3. “Holidays of Future Passed”
Surprisingly, “Holidays of Future Passed” could very well have been The Simpsons series finale when it aired in 2011. When rocky contract negotiations made it seem as if the 495th episode would serve as The Simpsons’ last, the team decided it would only be fitting to go out with a Christmas episode. If things hadn’t worked out in The Simpsons’ favor, the show would span 22 seasons, neatly bookended by two Christmas episodes.

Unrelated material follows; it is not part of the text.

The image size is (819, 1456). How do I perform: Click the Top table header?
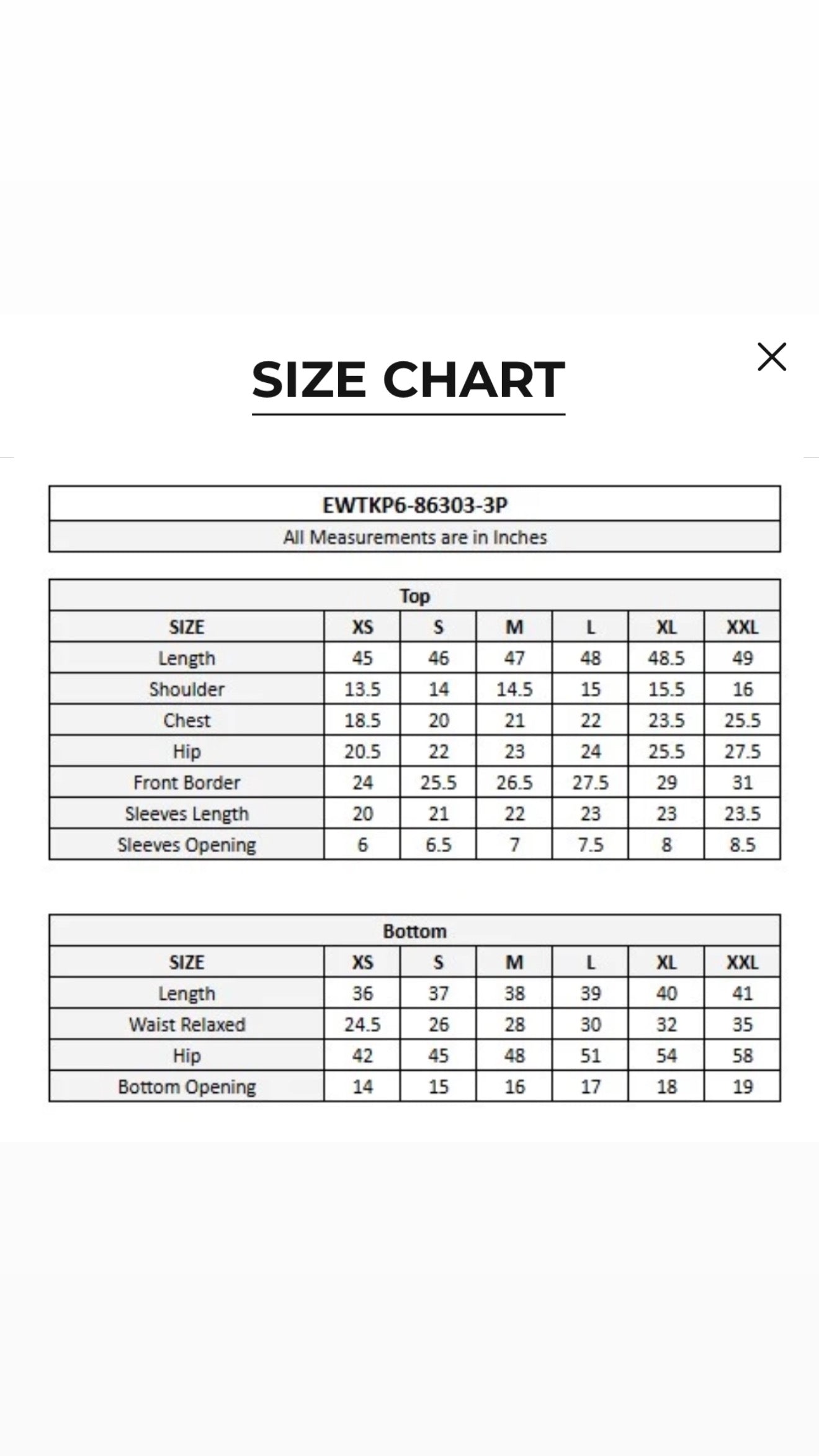414,596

The Simpsons obviously continued after 2011, but “Holidays of Future Passed’s” status as a possible series finale definitely gives it more emotional oomph. And despite being a possible series finale, this episode doesn’t focus on The Simpsons we know and love. Instead, it jumps 30 years into the future for a glimpse at where Marge and Homer’s parenting have brought Lisa, Bart, and Maggie. Even though “Holidays of Future Passed” contains plenty of Futurama-style jokes about things to come, the pure emotionality shines through and gives the series a nice sense of closure. The true series finale—whenever that happens—will have to work pretty hard to beat this one.
2. “Simpsons Roasting on an Open Fire”
“Simpsons Roasting on an Open Fire” isn’t just the first Simpsons episode to air; it also helped save the show. Though launching with a Christmas special seems ingenious in retrospect, Fox originally planned to premiere the first season in the fall of 1989. The writers and the animation team weren’t quite on the same page, though, causing enough delays to push season one’s formal debut all the way to January of 1990.

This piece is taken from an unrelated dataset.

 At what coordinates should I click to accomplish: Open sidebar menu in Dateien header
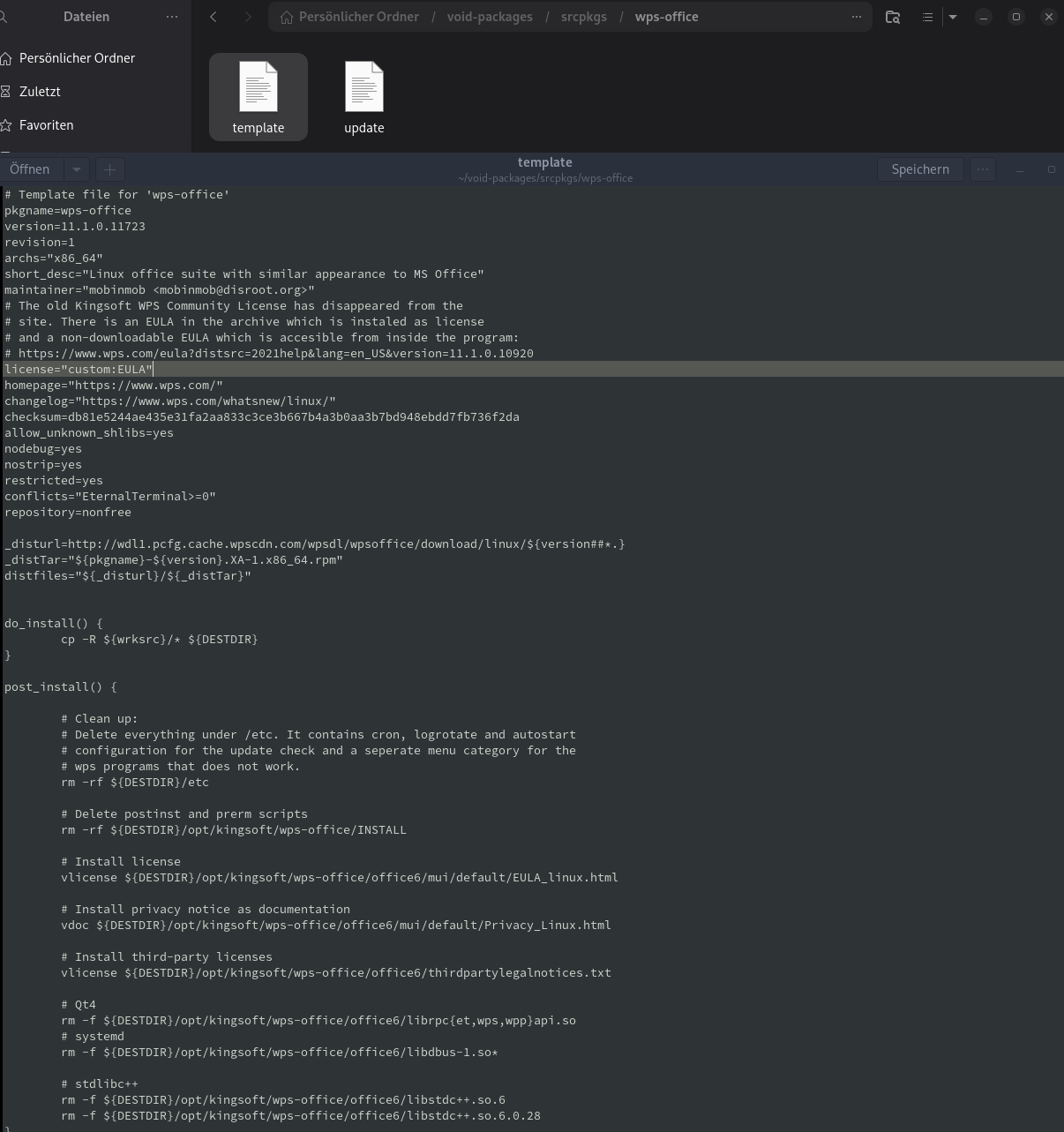[172, 17]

So, while the first Simpsons Christmas special might exist as the first true episode the world has ever seen, it’s actually the eighth episode produced. That’s fine, though, since this darkly comic Christmas adventure does a much better job of introducing the core cast than the true first episode where Bart squares off against his one-time enemy, The Babysitter Bandit. And, more importantly, this episode introduces Santa’s Little Helper, whose name acts as an underlying reference to the Simpsons’ Christmas originals. “Roasting on an Open Fire” doesn’t quite have the same energy as the more quoted episodes, but as an introduction to 30 years of The Simpsons, it certainly does a great job.
1. “Marge Be Not Proud”
If you loved video games in the mid-’90s, “Marge Be Not Proud” definitely spoke to you with its pitch-perfect parodies when it aired in 1995. For this particular Christmas, Bart has his eyes set on Bonestorm: An uber-violent take on Mortal Kombat that honestly doesn’t feel that ridiculous 20 years later. When Marge refuses to buy him such an expensive, violent gift, Bart shoplifts a copy from the Try-N-Save, setting up some of the more heart-wrenching moments ever seen on The Simpsons.
More than anything, “Marge Be Not Proud” hammers home the message that nothing feels more miserable than truly disappointing the people who love and trust you. Even though Bart’s ready to take his medicine, the punishment he receives is far worse than anything he anticipated: complete emotional detachment from Marge. Bart’s attempt to win his mom over again gives “Marge Be Not Proud” the most heartwarming ending of any Christmas episode—one the writers aren’t afraid to immediately undercut afterwards with a look at the lousy (unbeknownst to her) video game she bought him. All in all, “Marge Be Not Proud” makes for a fantastic Simpsons episode that doesn’t let its heartfelt moments get in the way of telling great jokes.